Algunas de esas escenas se yuxtaponen en vez de fluir disolviéndose unas en otras. Todo parece artificial pero no arbitrario, o al menos no tanto puesto que adquiere ese carácter de realidad crepuscular necesaria y auténtica para la trama. El mundo narrado, los personajes, los diálogos y hasta los silencios no podrían ser de otra manera.
Esa organización cronológica sugiere la tradicional linealidad en un orden temporal que, aparentemente, sigue la línea lógica causa-efecto. Así, el acontecimiento central aparece relativamente pronto en la obra (capítulo XII), las páginas anteriores han sido preparatorias. Pero este acontecimiento no se narra directamente, solo se alude forzando al lector a entender qué es lo que en realidad ha sucedido, hasta que en el capítulo XXIII aparece la versión de Temple; aún así quedan oscuros algunos elementos. Hay que esperar hasta el capítulo XXVIII, de los treinta y uno del libro, para conocer a plenitud el argumento y su trama. Nos encontramos con acontecimientos consumados pero aún desconocidos, deliberadamente ocultados, los cuales se nos van revelando a cuentagotas a medida que la novela progresa.
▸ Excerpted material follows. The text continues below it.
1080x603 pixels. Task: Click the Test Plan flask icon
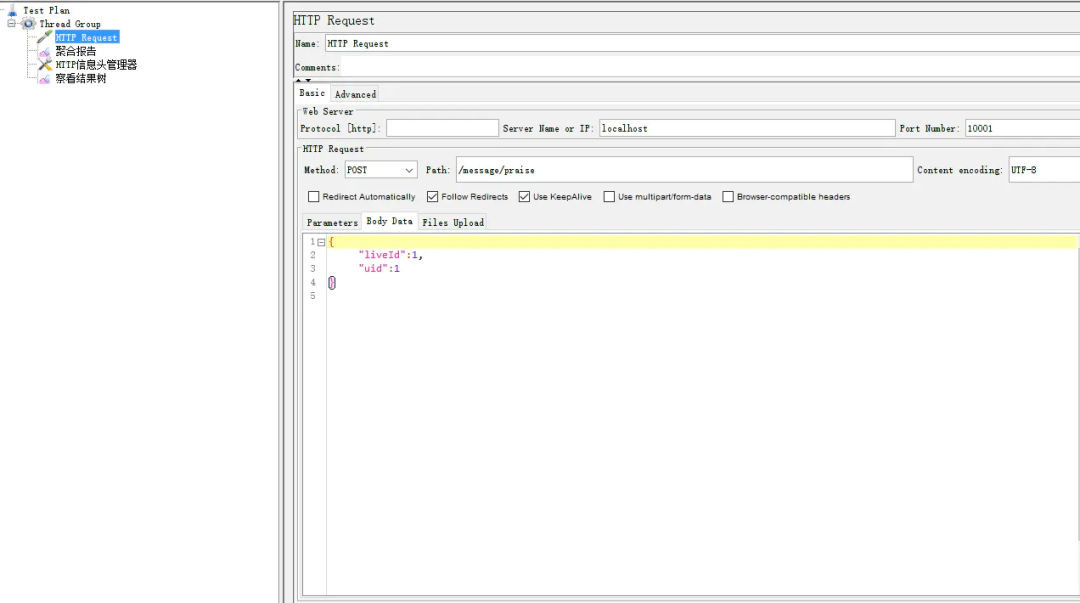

Pero regresemos al horror de la trama con esa estructura tan bien diseñada, construida y, por tanto, eficaz. (Se dice que Faulkner la escribió para impactar y poder tener éxito de ventas, algo que hasta entonces —1929, año del crack capitalista— no había logrado. Se la rechazaron y cuando se la aceptaron, en 1931, la reescribió por entero. En 1958 la volvió a corregir. Ya lo había logrado). La maldad humana se manifiesta sobre todo en y a través del sexo, algo escandaloso para la época. En ninguna otra novela de la saga del condado imaginario de Yoknapatawpha, es tan visible esa visión apocalíptica de la vida sexual que, al igual que en la mente de los más furibundos puritanos, recorre toda la obra de Faulkner. El sexo no nutre ni da felicidad a sus personajes, tampoco facilita la comunicación ni la solidaridad entre ellos, ni estimula ni faculta la existencia; todo lo contrario: es una experiencia que los animaliza, los degrada y suele destruirlos, como bien lo ilustra la conmoción que produce la alocada presencia de Temple en la casa del Viejo Francés.
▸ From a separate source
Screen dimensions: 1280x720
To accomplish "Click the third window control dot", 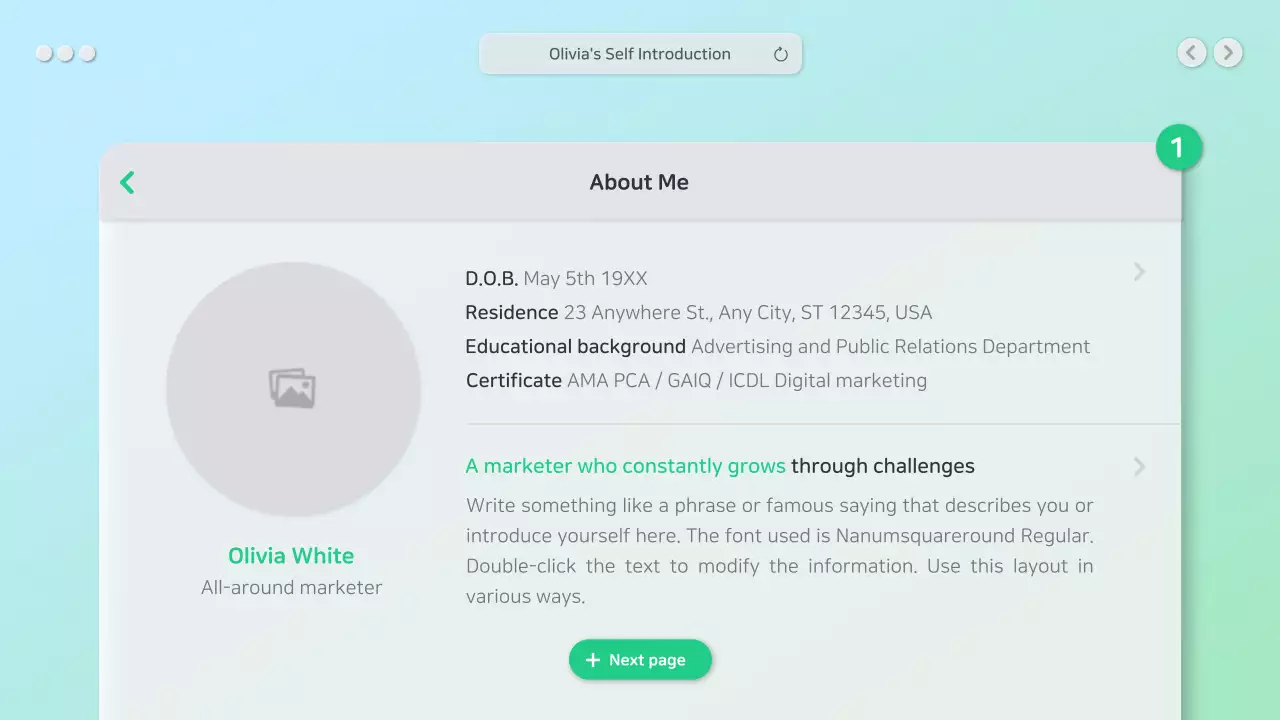I will click(x=87, y=53).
De tal modo que Santuario es una alegoría del mal en una sociedad podrida desde sus cimientos con individuos corruptos y relaciones corrompidas entre ellos. El único defensor del bien, Horace Benbow, es un abogado mediocre y timorato, un infeliz que no es capaz de encontrarse ni a sí mismo. Ese mundo, y no el otro (¿el nuestro?), es el que, según Faulkner, no tiene redención posible. El santuario ya no existe, ha sido desflorado por la violencia y la impotencia del hombre carcomido por el deseo, la avaricia y la voluntad de poder. El santuario es el cuerpo de Temple, su vagina, extensión retorcida y psicoanalítica del viejo sueño usamericano. La proyección en la ficción de una sociedad dirigida hacia el mal constituye, sin embargo, la salvación del nuestro, pues es una purga (Vargas Llosa) que, como dijimos, no se aleja mucho de la catarsis clásica.
El teatro griego instaba al espectador a ceñirse al orden establecido, a la conciencia real de las cosas, es decir, a adecuarse a sus límites para no intentar desafiarlos; Faulkner hace algo más substancial, algo que hoy nos parece mucho más útil: nos da el campanazo cual advertencia del visionario que, asomándose al alma del ser humano le recuerda, a gritos, que la bestia duerme todavía adentro y que el mundo que ha construido, mejor dicho, destruido, es una pesadilla goyesca que, de no transformarse, acabará finalmente con todos.